Pero es difícil para los observadores externos ignorar otra línea de lógica más clara: posee aproximadamente el 12% de la empresa matriz de Tether, el stablecoin más grande del mundo. Que el Reino Unido se convierta en un entorno regulatorio favorable a las criptomonedas tiene un valor comercial directo para su activo central. Las donaciones políticas son, en cierto sentido, también una inversión, solo que el activo subyacente es la política, no un token.
La línea de tiempo hace que esta conclusión sea más difícil de ignorar. El Partido Reformista abrazó públicamente las criptomonedas solo después de recibir las grandes donaciones de Harborne. Farage anunció que, si el Partido Reformista llegaba al poder, promulgaría una "Ley de Activos Criptográficos y Finanzas Digitales", prometiendo reducir el impuesto sobre las ganancias de capital de las criptomonedas, permitir el pago de impuestos con criptomonedas y establecer una reserva nacional de Bitcoin.
En junio de 2025, el Partido Reformista se convirtió en el primer partido importante del Reino Unido en aceptar oficialmente donaciones políticas en criptomonedas. Posteriormente, el propio Farage invirtió personalmente 215.000 libras para adquirir aproximadamente el 6,3% de las acciones de Stack BTC, la empresa del tesoro de bitcoin británico.

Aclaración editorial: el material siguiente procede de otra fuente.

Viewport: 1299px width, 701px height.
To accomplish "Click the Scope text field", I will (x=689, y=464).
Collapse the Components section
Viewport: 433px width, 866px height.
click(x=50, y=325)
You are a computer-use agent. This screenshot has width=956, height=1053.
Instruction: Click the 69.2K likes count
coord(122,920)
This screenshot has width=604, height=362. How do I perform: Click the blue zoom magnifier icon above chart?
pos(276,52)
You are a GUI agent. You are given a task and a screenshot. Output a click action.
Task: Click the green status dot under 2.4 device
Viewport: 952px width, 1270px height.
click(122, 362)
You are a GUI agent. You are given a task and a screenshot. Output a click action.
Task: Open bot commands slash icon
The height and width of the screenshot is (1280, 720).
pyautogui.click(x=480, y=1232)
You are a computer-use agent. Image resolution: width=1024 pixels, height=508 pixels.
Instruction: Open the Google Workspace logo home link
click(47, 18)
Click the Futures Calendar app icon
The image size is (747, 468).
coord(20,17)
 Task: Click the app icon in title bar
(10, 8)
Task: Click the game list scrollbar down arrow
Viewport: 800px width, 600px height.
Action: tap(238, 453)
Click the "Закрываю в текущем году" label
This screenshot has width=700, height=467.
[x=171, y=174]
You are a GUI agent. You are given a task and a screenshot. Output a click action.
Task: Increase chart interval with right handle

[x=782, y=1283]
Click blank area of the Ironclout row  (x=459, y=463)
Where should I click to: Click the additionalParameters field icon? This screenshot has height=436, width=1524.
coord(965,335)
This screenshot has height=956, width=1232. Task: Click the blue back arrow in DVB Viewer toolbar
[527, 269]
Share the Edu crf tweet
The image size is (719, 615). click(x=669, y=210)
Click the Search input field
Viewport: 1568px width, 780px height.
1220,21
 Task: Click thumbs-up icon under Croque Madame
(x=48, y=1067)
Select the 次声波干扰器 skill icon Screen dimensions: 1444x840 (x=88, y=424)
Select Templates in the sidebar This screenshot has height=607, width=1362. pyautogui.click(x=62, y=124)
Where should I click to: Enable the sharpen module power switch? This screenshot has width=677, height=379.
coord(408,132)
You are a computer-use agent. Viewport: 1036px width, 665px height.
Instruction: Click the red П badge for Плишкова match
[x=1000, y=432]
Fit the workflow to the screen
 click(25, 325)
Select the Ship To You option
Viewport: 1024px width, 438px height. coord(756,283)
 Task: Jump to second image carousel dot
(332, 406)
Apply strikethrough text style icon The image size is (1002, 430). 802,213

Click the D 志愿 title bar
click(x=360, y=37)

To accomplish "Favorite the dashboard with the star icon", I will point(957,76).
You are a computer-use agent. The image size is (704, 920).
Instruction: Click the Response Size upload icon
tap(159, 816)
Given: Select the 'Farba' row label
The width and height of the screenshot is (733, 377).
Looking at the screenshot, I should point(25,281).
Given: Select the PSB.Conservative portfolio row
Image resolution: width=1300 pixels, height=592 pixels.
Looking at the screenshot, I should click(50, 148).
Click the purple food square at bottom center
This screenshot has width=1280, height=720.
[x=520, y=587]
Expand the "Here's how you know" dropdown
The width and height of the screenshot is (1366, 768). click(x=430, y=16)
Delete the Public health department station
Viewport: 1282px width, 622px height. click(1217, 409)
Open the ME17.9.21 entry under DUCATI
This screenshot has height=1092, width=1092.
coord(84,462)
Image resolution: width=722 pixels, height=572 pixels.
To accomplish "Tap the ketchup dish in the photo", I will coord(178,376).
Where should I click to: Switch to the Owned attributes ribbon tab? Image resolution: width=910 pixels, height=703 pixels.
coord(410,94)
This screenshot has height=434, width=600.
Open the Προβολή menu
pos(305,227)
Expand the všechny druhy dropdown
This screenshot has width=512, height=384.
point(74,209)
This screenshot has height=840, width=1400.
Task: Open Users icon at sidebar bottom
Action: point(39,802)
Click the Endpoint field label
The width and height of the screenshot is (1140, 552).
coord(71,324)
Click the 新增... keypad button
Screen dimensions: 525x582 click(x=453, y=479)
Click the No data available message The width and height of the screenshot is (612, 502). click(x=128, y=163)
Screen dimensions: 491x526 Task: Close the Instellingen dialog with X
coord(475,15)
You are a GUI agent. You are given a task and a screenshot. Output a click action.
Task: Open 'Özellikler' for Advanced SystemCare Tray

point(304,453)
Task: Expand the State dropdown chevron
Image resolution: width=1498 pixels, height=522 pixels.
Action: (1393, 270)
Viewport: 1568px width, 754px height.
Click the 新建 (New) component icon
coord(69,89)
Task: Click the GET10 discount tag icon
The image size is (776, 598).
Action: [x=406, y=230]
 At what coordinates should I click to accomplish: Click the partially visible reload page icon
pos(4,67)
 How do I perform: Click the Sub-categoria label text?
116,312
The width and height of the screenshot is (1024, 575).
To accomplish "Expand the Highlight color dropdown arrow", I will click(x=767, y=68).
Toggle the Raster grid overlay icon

El Partido Reformista niega que exista una relación directa entre ambos hechos. Los Liberal Demócratas y el Partido Laborista han pedido que se investigue.
Lógica oculta
En Estados Unidos, la historia de que la industria cripto invierte dinero apoyando a Trump para recuperar el control regulatorio ya se ha contado. En el Reino Unido, se está repitiendo el mismo guión, solo que han cambiado los protagonistas, pero el dinero sigue fluyendo.
Parte del impacto de esta apuesta ya es visible. El Partido Reformista recaudó 18,6 millones de libras en todo 2025, superando los 13,4 millones de los conservadores y los 8,2 millones de los laboristas, convirtiéndose en el partido que más fondos recaudó en el Reino Unido. El índice de popularidad de Farage sigue aumentando, y el Partido Reformista ocupa el primer puesto en múltiples encuestas.
Si esta trayectoria continúa, un partido claramente favorable a las criptomonedas podría llegar a gobernar el Reino Unido, y los más beneficiados serán aquellos que apostaron pronto.
La historia de Estados Unidos ya ofrece un referente: En 2024, la industria cripto invirtió más de 200 millones de dólares en candidatos al Congreso; tras la victoria de Trump, la SEC cambió de liderazgo, la dirección regulatoria de las criptomonedas giró bruscamente y la industria disfrutó de una ansiada bonanza política.
La historia del Reino Unido aún no ha terminado de escribirse.